CCR5

CCR5 is the acronym for: C-C Motif Chemokine Receptor 5 (see chemokine receptors below), a receptor protein encoded by the gene of the same name(CCR5 gene), which is localized on chromosome 3p21.31.

The CCR5 protein is a member of the beta-chemokine receptor family, which is thought to be a "seven-transmembrane protein" similar to G protein-coupled receptors.

The CCR5 receptor protein is expressed by T cells and macrophages and is known to be an important co-receptor for the entry of macrophage-tropic viruses, including HIV, into host cells. Defective alleles of the CCR5 gene have been associated with resistance to HIV infection. Ligands of this receptor include monocyte chemoattractant protein 2 (MCP-2), macrophage-inflammatory protein 1 alpha (MIP-1 alpha), macrophage-inflammatory protein 1 beta (MIP-1 beta) and regulated protein expressed and secreted upon activation of normal T cells (RANTES). Expression of the CCR5 gene was also detected in a promyeloblast cell line, suggesting that this protein may play a role in the proliferation and differentiation of the granulocyte lineage.

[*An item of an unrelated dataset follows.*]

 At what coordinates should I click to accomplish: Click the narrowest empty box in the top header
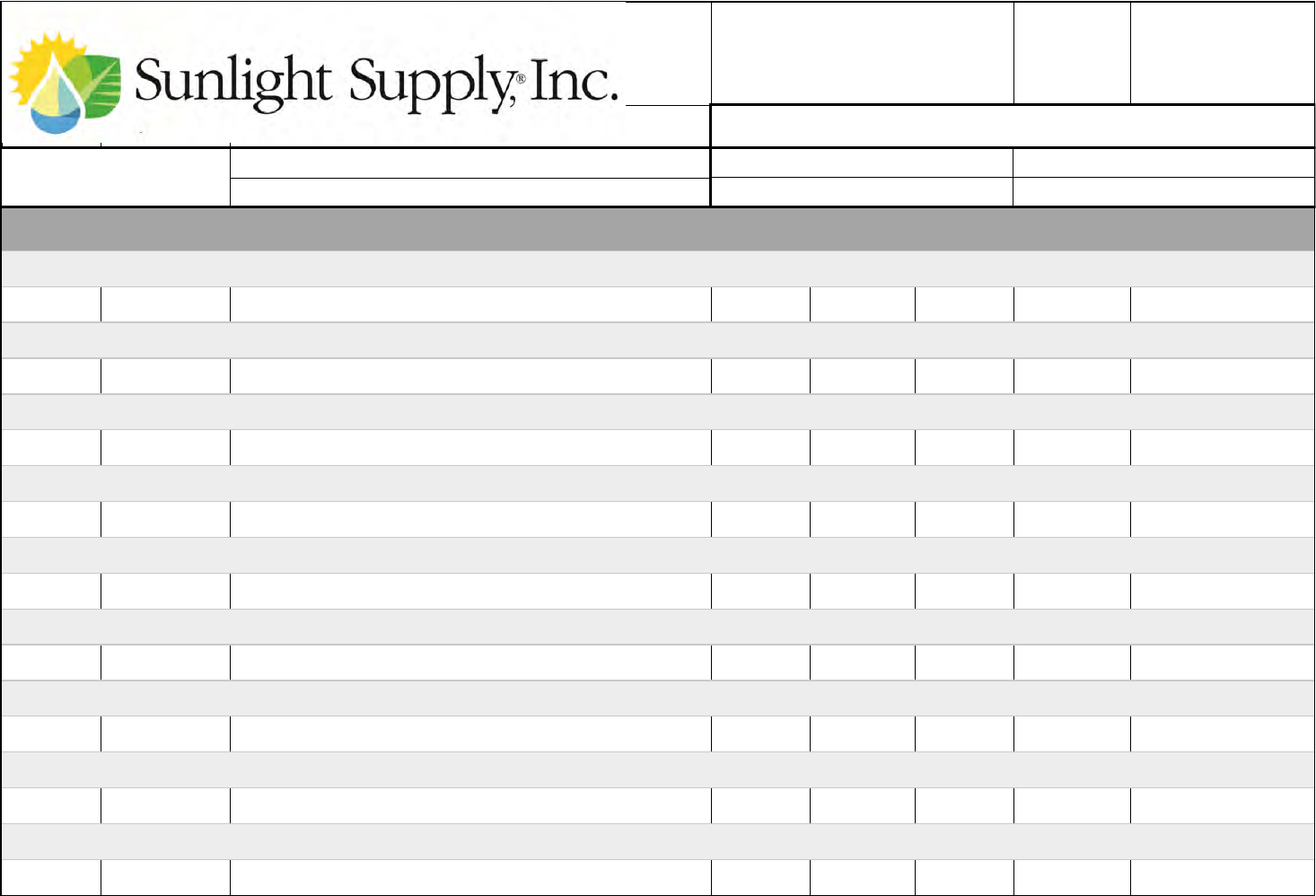(1072, 53)
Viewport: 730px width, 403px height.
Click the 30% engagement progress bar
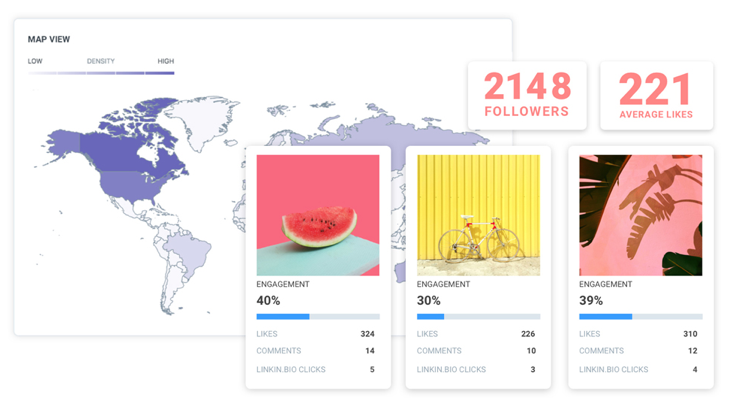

CCR5 acts as a receptor for a number of pro-inflammatory CC chemokines, including CCL3/MIP-1-alpha, CCL4/MIP-1-beta and RANTES. It then transmits a signal by increasing intracellular calcium ion levels. The receptor protein may play a role in controlling the proliferation or differentiation of the granulocytic lineage. It participates in T lymphocyte migration to the site of infection by acting as a chemotactic receptor (Sharapova TN et al. 2018).

• Another important discovery was that members of the chemokine receptor family serve as cofactors for the entry of HIV into cells. It was discovered early on that allelic polymorphisms in the CCR5 gene have a significant influence on HIV susceptibility and the progression of HIV infections. The CCR5 protein acts as a coreceptor (CD4 is the primary receptor) of the Human Immunodeficiency Virus-1/HIV-1 (McNicholl JM et al. 1997).
• Gene therapy approaches in which hematopoietic stem cells are used to generate an HIV-resistant immune system have proven successful in the past. Deletion of the HIV coreceptor CCR5 has proven to be a viable strategy. One risk here is a co-receptor switch to CXCR4 (Mehmetoglu-Gurbuz T et al. 2021).
• Only recently it became known that a Chinese biophysicist used the Cripr technique to induce a heritable mutation in the CCR5 gene. This was intended to make the twins born in the meantime and their possible offspring resistant to the Hi virus. What actually occurred was genetic mosaicism in both girls. Some of the twins' somatic cells contain the intended genetic mutation, while others do not. In addition, unintended target effects occurred, i.e. genetic changes that affected the target gene but other DNA segments.

1. Mehmetoglu-Gurbuz T et al. (2021) Combination gene therapy for HIV using a conditional suicidal gene with CCR5 knockout. Virol J 18:3
2. McNicholl JM et al. (1997) Host genes and HIV: the role of the chemokine receptor gene CCR5 and its allele. Emerg Infect Dis 3:261-271.
3. Sharapova TN et al. (2018) Tag7-Mts1 Complex Induces Lymphocytes Migration via CCR5 and CXCR3 Receptors. Acta Naturae 10:115-120.)